• [What is required]:
Give as a numbered list, leaving out blank lines, the lines of the items from the one containing "above the global queue?" through the end of the items, both included.

• [Exercise data]:

□ □ □ □ □ □ □

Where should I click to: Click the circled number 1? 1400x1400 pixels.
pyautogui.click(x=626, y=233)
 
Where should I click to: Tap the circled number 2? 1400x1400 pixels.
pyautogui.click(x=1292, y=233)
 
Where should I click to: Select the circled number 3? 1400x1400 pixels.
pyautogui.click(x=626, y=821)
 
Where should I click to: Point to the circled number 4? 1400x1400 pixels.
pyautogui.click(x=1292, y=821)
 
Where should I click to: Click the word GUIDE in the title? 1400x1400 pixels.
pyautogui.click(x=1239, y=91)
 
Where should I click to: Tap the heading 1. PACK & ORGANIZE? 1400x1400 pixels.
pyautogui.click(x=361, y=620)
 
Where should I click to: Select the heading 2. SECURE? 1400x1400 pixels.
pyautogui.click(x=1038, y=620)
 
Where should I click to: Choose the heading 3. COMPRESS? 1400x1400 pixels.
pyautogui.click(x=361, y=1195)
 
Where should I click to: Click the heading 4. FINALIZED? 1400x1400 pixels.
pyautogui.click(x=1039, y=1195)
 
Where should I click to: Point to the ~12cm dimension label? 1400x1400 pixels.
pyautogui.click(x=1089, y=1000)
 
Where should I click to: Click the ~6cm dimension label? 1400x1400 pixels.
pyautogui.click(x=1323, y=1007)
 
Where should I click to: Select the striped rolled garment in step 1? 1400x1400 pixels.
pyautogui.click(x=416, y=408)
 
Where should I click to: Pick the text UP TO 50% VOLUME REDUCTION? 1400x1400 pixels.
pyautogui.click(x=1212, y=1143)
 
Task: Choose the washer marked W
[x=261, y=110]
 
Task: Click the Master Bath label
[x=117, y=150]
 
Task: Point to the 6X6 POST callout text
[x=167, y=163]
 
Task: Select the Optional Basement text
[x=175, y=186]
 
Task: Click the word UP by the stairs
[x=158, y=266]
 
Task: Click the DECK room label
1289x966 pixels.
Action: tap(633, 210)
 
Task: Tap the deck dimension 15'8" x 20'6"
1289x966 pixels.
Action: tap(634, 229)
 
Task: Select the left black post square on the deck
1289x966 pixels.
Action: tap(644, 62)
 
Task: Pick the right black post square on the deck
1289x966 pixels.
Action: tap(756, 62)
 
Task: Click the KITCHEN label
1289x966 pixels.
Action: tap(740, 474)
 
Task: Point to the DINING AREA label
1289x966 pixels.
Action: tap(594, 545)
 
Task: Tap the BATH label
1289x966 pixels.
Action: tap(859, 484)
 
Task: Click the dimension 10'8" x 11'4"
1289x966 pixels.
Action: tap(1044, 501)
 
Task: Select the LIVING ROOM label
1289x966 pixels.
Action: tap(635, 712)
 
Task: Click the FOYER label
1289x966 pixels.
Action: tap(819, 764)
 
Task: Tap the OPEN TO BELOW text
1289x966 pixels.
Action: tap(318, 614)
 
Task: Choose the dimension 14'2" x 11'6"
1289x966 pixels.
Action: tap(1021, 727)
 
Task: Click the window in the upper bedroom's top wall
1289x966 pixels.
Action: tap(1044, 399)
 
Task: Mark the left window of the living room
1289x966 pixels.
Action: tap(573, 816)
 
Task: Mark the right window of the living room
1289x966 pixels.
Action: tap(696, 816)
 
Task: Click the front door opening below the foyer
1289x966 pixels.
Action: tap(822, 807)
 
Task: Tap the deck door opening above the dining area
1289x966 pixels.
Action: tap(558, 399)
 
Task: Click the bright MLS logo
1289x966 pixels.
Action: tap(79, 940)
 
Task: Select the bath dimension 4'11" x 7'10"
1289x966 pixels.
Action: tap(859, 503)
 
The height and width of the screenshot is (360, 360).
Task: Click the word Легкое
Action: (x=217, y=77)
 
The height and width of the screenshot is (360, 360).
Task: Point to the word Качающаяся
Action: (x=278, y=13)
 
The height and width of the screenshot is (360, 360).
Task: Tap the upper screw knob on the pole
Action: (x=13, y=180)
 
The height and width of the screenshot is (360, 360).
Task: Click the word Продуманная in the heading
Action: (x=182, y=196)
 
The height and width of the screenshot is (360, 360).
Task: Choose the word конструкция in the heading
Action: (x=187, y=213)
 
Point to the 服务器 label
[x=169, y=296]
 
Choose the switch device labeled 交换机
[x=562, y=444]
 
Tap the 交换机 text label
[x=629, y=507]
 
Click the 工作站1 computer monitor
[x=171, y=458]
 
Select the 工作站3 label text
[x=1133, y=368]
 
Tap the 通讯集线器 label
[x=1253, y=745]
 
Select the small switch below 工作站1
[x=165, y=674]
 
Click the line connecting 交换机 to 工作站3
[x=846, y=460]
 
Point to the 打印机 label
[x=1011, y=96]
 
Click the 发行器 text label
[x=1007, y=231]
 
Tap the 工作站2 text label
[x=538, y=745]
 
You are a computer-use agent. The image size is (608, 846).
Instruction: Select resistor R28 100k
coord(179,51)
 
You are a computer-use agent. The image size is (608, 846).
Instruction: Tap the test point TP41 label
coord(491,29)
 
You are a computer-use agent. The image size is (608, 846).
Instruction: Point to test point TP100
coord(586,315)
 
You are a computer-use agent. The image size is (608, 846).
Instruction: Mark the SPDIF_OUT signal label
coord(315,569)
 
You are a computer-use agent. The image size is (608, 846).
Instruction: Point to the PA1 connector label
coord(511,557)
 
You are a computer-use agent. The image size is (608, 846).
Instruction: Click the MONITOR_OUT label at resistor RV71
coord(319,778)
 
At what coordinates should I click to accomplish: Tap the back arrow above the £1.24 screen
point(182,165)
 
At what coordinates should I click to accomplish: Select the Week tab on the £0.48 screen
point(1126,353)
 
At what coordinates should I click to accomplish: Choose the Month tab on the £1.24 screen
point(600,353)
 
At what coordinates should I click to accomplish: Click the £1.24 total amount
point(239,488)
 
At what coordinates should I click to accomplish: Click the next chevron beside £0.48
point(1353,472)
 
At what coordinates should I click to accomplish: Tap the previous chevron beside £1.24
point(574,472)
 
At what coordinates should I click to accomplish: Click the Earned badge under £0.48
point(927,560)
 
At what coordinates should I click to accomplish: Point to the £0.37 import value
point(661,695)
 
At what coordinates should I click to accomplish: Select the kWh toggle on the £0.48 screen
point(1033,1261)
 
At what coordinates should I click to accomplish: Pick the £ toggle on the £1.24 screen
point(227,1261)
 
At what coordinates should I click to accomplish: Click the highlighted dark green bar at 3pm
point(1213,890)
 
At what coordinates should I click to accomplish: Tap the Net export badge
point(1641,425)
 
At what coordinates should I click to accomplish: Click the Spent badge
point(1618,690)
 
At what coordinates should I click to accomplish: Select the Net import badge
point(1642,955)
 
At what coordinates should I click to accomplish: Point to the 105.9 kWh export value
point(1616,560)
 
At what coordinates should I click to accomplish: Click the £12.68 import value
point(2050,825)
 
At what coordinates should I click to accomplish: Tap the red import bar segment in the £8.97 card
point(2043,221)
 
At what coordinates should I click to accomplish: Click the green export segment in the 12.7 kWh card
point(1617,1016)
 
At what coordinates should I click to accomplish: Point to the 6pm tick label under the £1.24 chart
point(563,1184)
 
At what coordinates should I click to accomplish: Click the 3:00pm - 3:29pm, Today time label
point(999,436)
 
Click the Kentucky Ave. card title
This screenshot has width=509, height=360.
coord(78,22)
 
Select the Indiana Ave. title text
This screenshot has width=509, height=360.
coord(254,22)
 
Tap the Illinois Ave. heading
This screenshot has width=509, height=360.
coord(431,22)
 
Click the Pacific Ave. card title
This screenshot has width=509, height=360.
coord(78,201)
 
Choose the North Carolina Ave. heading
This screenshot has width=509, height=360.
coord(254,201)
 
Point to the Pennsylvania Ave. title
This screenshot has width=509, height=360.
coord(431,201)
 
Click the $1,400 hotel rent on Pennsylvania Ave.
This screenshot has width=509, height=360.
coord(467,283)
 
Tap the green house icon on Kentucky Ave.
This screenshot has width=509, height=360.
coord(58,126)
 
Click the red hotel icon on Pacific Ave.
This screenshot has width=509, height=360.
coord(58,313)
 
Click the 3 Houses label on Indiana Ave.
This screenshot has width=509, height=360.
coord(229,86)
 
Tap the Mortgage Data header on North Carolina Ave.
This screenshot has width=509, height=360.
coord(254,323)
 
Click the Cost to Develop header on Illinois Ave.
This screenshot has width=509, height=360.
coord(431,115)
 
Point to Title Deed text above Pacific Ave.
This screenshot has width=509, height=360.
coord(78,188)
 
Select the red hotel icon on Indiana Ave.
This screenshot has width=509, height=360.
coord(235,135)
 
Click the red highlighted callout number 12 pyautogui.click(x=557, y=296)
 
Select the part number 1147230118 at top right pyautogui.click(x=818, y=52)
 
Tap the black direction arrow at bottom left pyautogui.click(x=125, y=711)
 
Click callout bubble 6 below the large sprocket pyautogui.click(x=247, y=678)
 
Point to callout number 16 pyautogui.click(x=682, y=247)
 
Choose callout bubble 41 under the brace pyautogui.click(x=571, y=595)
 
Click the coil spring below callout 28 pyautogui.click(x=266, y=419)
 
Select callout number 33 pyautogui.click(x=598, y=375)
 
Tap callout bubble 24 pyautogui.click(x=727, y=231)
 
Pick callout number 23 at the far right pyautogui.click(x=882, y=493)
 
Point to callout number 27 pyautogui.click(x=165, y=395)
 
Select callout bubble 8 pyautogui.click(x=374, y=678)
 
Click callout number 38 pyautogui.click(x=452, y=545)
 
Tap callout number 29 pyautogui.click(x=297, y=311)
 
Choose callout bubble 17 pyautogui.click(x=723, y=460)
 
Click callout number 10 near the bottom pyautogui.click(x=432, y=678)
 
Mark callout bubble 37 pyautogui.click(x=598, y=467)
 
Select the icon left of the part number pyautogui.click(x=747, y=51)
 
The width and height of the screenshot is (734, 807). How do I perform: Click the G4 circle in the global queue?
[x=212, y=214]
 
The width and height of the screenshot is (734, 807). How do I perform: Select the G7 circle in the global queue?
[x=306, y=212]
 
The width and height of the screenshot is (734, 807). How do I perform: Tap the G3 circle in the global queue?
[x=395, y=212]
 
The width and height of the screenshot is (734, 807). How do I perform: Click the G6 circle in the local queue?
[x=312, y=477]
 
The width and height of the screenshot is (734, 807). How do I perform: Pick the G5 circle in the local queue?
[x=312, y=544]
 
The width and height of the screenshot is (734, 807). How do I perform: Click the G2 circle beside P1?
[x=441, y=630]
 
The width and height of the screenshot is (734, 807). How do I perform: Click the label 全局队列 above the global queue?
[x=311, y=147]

□ □ □ □ □ □ □

• [Task answer]:
1. The width and height of the screenshot is (734, 807). How do I perform: Click the label 全局队列 above the global queue?
2. [x=311, y=147]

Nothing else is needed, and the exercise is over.